Various devices, such as peripherals or additional bus bridges may be coupled to the 

peripheral bus 510. These devices may include a storage controller 511, a miscellaneous 

I/O device 514, a secondary bus bridge 515 communicating with a secondary bus 516, a 

multimedia processor 518, and a legacy device interface 520. The primary bus bridge 503 

may also coupled to one or more special purpose high speed ports 522. In a personal 

computer, for example, the special purpose port might be the Accelerated Graphics Port 

(AGP), used to couple a high performance video card to the processing system 500. 
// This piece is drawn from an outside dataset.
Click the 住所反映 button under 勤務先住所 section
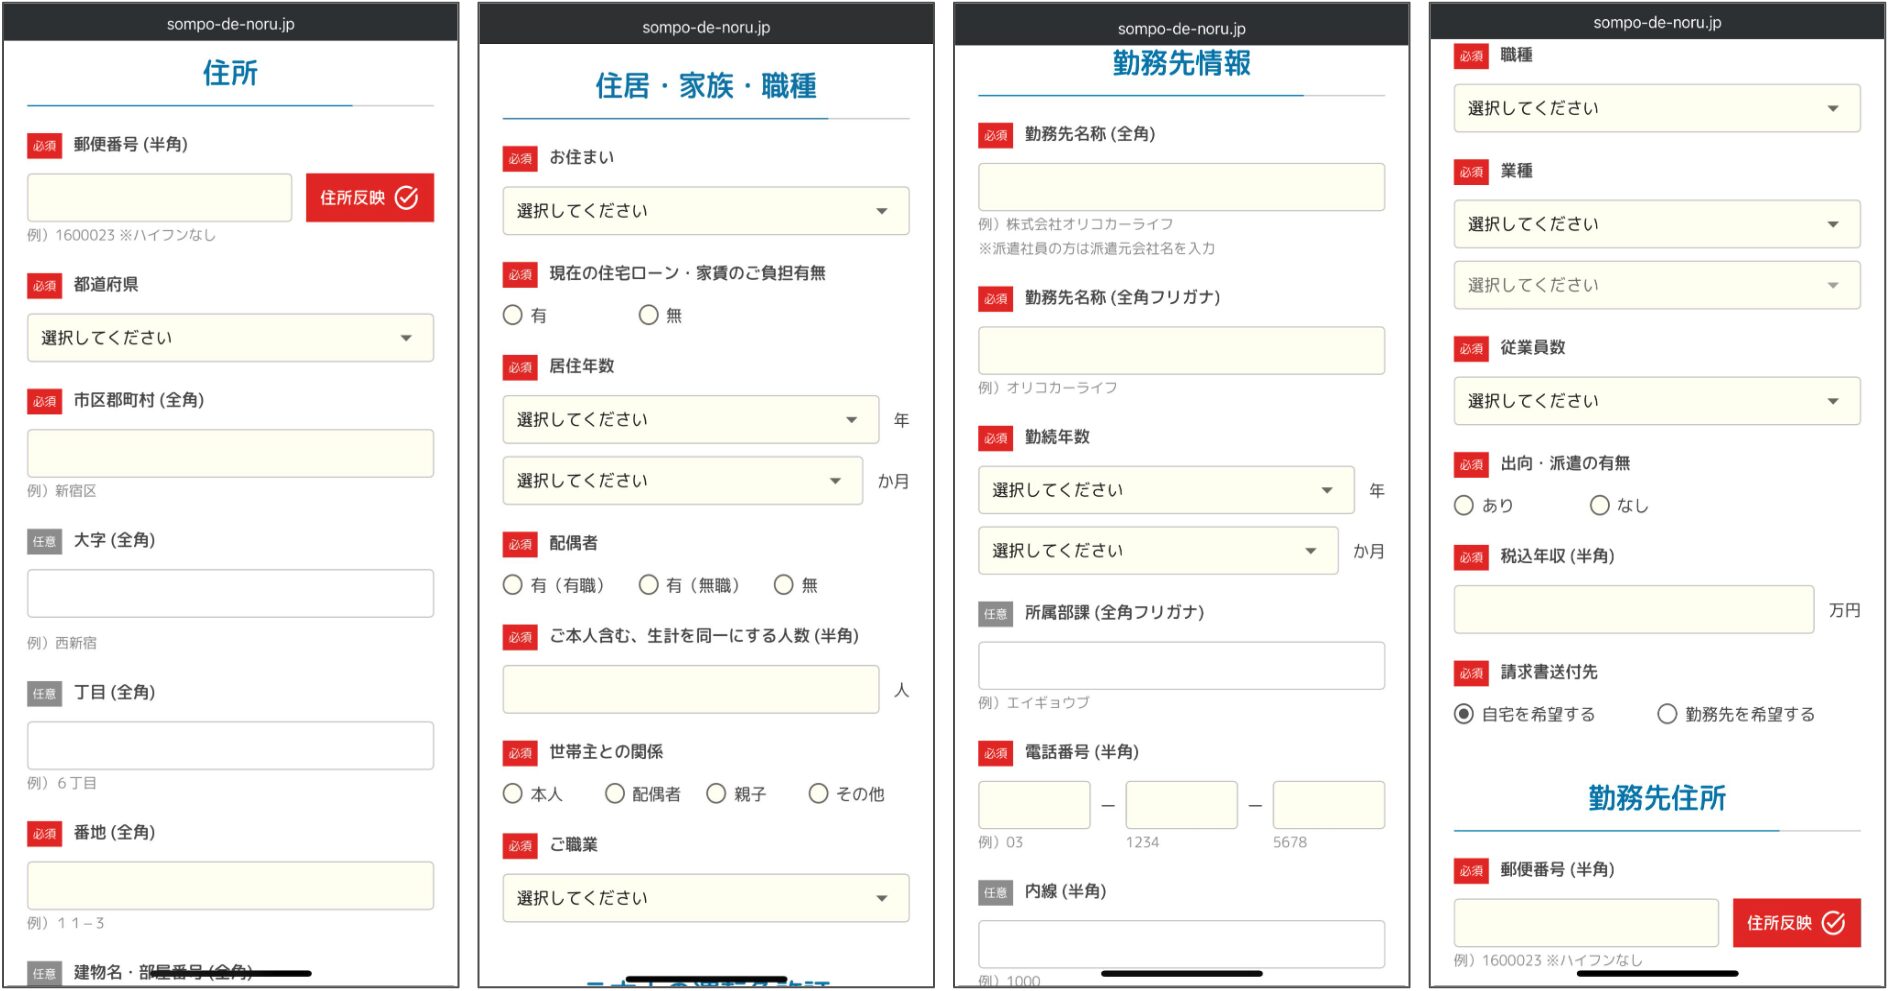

[0037] The storage controller 511 couples one or more storage devices 513, via a 
storage bus 512, to the peripheral bus 510. For example, the storage controller 511 may 
be a SCSI controller and storage devices 513 may be SCSI discs. The I/O device 514 may 
be any sort of peripheral. For example, the I/O device 514 may be an local area network 
interface, such as an Ethernet card. The secondary bus bridge 515 may be used to interface 
additional devices via another bus 516 to the processing system. For example, the 
secondary bus bridge 515 may be an universal serial port (USB) controller used to couple 
USB devices 517 via to the processing system 500. The multimedia processor 518 may be 
a sound card, a video capture card, or any other type of media interface, which may also be 
coupled to additional devices such as speakers 519. The legacy device interface 520 is used 
to couple at least one legacy device 521, for example, older styled keyboards and mice, to 
the processing system 500.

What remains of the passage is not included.